-- Instruction a --
Can you copy out the entries unchanged, everything from the line containing "so click(x=464, y=9)." down to the line containing "the fourth recipe", with both of those lines included?

-- Reading text --
»»

For making sure the problem you mentioned does not occur, you should probably implement feature of your database management system called "transactions". This way if you do something on the database layer and at the end you will find out the reservation can not happen, all the actions made within transaction will be rolled back.
In addition to transactions you should design your application keeping in mind that the problem you mentioned may occur. Thus you should design your database & application in a way allowing you to 1) shorten the time between "checking" and "reserving" as much as possible, 2) stopping the action if you cannot make reservation, and finally - in case of emergency - 3) identifying which reservation came first and which should be revoked.
Another idea, falling into category of "your application's design", may be something we could call "temporary reservation". That means you can temporarily (eg. for a couple of seconds) lock your reservation if you are about to make reservation. After that you can check if you really can make that reservation and either turn it into permanent reservation or just revoke it. I believe some systems also make longer temporary reservations right after the customer begins the process of reserving his/her places. Then, if the process is successful, the reservation is changed into permanent, but if some specific amount of time passes without success, the reservation can be simply revoked, allowing another customer to begin the process.
yes definately, they are parallel for php but when the database concerns you should learn transaction portion of database management system.
Yes and no. PHP may run in simultaneous processes depending on server setup, but on a small-scale, you'll only have one database. Database queries are handled sequentially, so you'll never have that kind of conflict. (As long as you check to see if an item's in stock immediately before you reserve it for someone.) More information
Of course, Users A + B might both see that it's in stock, and A might request it before B. But your code can realize that it's now out of stock and display an error to User B.
(You get into trouble with multiple database servers. If you have the same data stored across multiple servers, there's lag time before data can be fully replicated. But you won't have that issue. We're talking like top 1,000 sites here.)
Related
How does PHP handle multiple requests from users? Does it process them all at once or one at a time waiting for the first request to complete and then moving to the next.
Actually, I'm adding a bit of wiki to a static site where users will be able to edit addresses of businesses if they find them inaccurate or if they can be improved. Only registered users may do so. When a user edits a business name, that name along with it's other occurrences is changed in different rows in the table. I'm a little worried about what would happend if 10 users were doing this simultaneously. It'd be a real mishmash of things. So does PHP do things one at time in order received per script (update.php) or all at once.

««

-- Record set --
»»

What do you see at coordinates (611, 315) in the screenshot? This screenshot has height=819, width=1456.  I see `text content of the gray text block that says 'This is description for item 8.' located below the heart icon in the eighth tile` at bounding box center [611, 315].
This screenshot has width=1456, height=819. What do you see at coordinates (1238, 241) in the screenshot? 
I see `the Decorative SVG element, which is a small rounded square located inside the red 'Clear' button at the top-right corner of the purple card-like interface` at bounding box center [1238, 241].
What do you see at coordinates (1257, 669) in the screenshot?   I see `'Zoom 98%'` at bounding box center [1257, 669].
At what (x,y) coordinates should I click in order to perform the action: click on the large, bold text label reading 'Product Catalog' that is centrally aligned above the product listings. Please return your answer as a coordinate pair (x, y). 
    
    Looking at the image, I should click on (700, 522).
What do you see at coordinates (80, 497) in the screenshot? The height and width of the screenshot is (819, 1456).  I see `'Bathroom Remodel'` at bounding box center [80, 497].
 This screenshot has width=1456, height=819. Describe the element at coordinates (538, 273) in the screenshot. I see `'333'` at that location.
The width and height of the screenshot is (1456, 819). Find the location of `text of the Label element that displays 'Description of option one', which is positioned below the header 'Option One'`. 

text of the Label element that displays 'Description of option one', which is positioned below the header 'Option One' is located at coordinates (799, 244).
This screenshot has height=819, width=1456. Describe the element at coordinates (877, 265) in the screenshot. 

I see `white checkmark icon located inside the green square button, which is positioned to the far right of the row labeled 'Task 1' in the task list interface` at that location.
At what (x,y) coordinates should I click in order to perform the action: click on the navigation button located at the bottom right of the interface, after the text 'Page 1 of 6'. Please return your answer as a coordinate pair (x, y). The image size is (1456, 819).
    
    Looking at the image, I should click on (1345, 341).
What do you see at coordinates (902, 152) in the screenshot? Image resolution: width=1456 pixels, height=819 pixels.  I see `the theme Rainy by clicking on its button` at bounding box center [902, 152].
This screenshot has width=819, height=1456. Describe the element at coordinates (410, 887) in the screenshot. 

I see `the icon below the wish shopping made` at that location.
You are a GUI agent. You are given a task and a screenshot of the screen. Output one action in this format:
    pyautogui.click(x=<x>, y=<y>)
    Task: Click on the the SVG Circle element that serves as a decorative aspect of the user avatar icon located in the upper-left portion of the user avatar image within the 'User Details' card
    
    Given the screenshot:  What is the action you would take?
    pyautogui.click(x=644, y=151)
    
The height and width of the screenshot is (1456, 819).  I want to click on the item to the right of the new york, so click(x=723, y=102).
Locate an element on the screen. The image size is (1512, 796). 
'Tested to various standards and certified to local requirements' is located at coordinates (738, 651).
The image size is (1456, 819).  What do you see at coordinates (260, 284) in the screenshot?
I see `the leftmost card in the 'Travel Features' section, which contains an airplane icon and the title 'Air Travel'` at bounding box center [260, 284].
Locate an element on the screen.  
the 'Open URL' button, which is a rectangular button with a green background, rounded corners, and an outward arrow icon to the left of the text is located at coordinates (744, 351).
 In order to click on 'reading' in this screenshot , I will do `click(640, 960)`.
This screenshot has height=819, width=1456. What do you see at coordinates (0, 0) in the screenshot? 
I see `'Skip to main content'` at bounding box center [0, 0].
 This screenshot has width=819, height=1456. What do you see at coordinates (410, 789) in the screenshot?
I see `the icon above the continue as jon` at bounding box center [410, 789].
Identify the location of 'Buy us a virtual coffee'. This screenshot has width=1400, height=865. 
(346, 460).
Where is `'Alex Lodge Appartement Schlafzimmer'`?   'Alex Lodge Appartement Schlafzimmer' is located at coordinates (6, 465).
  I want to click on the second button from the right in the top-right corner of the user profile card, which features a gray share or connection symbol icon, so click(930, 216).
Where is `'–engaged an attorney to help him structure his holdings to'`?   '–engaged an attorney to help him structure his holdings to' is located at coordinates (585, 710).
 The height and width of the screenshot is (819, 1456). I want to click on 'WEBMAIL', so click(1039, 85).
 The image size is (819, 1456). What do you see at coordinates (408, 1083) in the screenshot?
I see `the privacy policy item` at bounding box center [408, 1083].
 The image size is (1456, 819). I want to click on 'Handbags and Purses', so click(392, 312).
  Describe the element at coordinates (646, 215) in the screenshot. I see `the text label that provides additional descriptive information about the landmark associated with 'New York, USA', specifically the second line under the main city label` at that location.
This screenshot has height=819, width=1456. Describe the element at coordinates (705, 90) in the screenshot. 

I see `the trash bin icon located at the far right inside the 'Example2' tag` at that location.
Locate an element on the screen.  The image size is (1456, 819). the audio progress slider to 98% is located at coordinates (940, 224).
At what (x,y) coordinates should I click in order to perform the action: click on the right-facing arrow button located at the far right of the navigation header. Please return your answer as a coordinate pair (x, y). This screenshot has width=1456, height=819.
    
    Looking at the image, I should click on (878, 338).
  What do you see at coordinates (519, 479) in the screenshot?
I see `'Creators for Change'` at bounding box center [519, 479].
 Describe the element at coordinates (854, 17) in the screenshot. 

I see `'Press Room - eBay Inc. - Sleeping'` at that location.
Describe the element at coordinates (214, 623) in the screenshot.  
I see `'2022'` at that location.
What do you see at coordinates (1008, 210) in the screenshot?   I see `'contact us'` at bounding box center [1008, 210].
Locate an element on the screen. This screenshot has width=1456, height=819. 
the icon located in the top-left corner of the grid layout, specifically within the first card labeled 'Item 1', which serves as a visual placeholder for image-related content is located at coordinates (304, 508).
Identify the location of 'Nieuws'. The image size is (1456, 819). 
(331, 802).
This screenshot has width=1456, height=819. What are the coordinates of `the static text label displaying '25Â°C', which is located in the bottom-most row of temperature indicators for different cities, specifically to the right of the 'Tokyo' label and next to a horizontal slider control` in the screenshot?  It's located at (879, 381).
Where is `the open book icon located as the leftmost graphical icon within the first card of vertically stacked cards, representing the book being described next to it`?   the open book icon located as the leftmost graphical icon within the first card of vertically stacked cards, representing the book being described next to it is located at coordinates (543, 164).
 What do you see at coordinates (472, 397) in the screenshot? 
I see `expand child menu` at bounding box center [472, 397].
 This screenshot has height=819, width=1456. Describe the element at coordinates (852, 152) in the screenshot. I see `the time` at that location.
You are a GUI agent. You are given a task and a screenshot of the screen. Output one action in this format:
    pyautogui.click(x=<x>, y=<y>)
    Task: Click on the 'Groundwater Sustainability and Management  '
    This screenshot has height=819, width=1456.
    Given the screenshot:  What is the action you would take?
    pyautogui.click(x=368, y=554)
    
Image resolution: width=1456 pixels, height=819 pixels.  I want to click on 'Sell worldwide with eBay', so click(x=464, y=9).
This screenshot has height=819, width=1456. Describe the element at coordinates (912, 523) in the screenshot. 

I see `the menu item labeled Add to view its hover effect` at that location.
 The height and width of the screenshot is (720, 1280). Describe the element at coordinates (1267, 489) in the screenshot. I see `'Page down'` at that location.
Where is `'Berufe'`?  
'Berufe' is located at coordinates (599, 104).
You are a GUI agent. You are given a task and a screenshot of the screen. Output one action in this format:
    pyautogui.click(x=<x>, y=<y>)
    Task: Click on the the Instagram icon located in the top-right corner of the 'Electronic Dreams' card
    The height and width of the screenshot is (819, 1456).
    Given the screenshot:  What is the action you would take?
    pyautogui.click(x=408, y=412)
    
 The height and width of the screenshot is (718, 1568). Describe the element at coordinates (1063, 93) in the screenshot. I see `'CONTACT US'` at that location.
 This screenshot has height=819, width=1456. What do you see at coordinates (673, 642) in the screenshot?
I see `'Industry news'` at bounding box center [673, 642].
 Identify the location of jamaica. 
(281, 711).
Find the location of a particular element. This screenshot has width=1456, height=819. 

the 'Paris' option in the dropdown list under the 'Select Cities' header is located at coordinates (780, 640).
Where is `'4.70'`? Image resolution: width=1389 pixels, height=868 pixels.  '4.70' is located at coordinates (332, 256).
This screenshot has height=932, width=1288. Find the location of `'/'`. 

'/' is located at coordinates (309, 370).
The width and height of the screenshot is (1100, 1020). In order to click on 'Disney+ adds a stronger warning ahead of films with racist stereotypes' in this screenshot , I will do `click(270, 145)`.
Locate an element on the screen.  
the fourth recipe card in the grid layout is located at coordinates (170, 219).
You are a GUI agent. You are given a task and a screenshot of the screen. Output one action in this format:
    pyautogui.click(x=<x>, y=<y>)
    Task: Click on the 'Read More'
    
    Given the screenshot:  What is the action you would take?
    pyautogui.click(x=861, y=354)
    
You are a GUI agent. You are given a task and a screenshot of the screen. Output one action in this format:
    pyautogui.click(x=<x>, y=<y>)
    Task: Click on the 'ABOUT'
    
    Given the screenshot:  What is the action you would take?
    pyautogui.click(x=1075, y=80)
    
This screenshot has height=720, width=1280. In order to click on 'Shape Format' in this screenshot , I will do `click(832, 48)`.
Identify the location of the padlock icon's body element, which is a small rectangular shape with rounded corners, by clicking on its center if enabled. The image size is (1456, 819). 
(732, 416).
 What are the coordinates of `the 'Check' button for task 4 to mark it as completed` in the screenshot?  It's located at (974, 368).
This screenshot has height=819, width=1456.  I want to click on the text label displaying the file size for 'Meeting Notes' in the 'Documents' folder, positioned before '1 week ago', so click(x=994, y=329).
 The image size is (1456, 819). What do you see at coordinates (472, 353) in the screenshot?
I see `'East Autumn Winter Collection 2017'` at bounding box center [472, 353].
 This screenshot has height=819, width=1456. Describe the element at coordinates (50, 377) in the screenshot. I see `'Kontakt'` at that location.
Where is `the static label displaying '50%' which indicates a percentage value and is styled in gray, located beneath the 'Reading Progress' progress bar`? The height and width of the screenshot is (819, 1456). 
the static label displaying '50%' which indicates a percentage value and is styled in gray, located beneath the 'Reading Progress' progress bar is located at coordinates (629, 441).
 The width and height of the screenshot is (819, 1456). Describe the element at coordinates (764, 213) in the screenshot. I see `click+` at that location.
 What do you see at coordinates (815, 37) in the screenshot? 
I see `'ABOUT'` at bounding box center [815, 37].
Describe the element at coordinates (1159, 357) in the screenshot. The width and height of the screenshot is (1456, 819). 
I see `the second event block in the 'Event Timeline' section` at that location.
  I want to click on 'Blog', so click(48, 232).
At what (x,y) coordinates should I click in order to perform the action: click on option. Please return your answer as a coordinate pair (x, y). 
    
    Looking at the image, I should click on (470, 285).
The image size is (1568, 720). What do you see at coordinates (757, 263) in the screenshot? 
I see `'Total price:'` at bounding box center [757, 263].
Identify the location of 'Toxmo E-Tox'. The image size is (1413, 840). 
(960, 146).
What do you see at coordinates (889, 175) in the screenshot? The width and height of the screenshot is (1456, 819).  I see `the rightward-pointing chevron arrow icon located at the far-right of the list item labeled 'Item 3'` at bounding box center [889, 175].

««

-- Instruction b --
From the text on PHP and database concurrency, can you rewrite everything from "yes definately, they" down to "1,000 sites here.)" with "stock" changed to "inventory"?

-- Correct response a --
Image resolution: width=1456 pixels, height=819 pixels.  I want to click on 'Sell worldwide with eBay', so click(x=464, y=9).
This screenshot has height=819, width=1456. Describe the element at coordinates (912, 523) in the screenshot. 

I see `the menu item labeled Add to view its hover effect` at that location.
 The height and width of the screenshot is (720, 1280). Describe the element at coordinates (1267, 489) in the screenshot. I see `'Page down'` at that location.
Where is `'Berufe'`?  
'Berufe' is located at coordinates (599, 104).
You are a GUI agent. You are given a task and a screenshot of the screen. Output one action in this format:
    pyautogui.click(x=<x>, y=<y>)
    Task: Click on the the Instagram icon located in the top-right corner of the 'Electronic Dreams' card
    The height and width of the screenshot is (819, 1456).
    Given the screenshot:  What is the action you would take?
    pyautogui.click(x=408, y=412)
    
 The height and width of the screenshot is (718, 1568). Describe the element at coordinates (1063, 93) in the screenshot. I see `'CONTACT US'` at that location.
 This screenshot has height=819, width=1456. What do you see at coordinates (673, 642) in the screenshot?
I see `'Industry news'` at bounding box center [673, 642].
 Identify the location of jamaica. 
(281, 711).
Find the location of a particular element. This screenshot has width=1456, height=819. 

the 'Paris' option in the dropdown list under the 'Select Cities' header is located at coordinates (780, 640).
Where is `'4.70'`? Image resolution: width=1389 pixels, height=868 pixels.  '4.70' is located at coordinates (332, 256).
This screenshot has height=932, width=1288. Find the location of `'/'`. 

'/' is located at coordinates (309, 370).
The width and height of the screenshot is (1100, 1020). In order to click on 'Disney+ adds a stronger warning ahead of films with racist stereotypes' in this screenshot , I will do `click(270, 145)`.
Locate an element on the screen.  
the fourth recipe card in the grid layout is located at coordinates (170, 219).

-- Correct response b --
yes definately, they are parallel for php but when the database concerns you should learn transaction portion of database management system.
Yes and no. PHP may run in simultaneous processes depending on server setup, but on a small-scale, you'll only have one database. Database queries are handled sequentially, so you'll never have that kind of conflict. (As long as you check to see if an item's in inventory immediately before you reserve it for someone.) More information
Of course, Users A + B might both see that it's in inventory, and A might request it before B. But your code can realize that it's now out of inventory and display an error to User B.
(You get into trouble with multiple database servers. If you have the same data stored across multiple servers, there's lag time before data can be fully replicated. But you won't have that issue. We're talking like top 1,000 sites here.)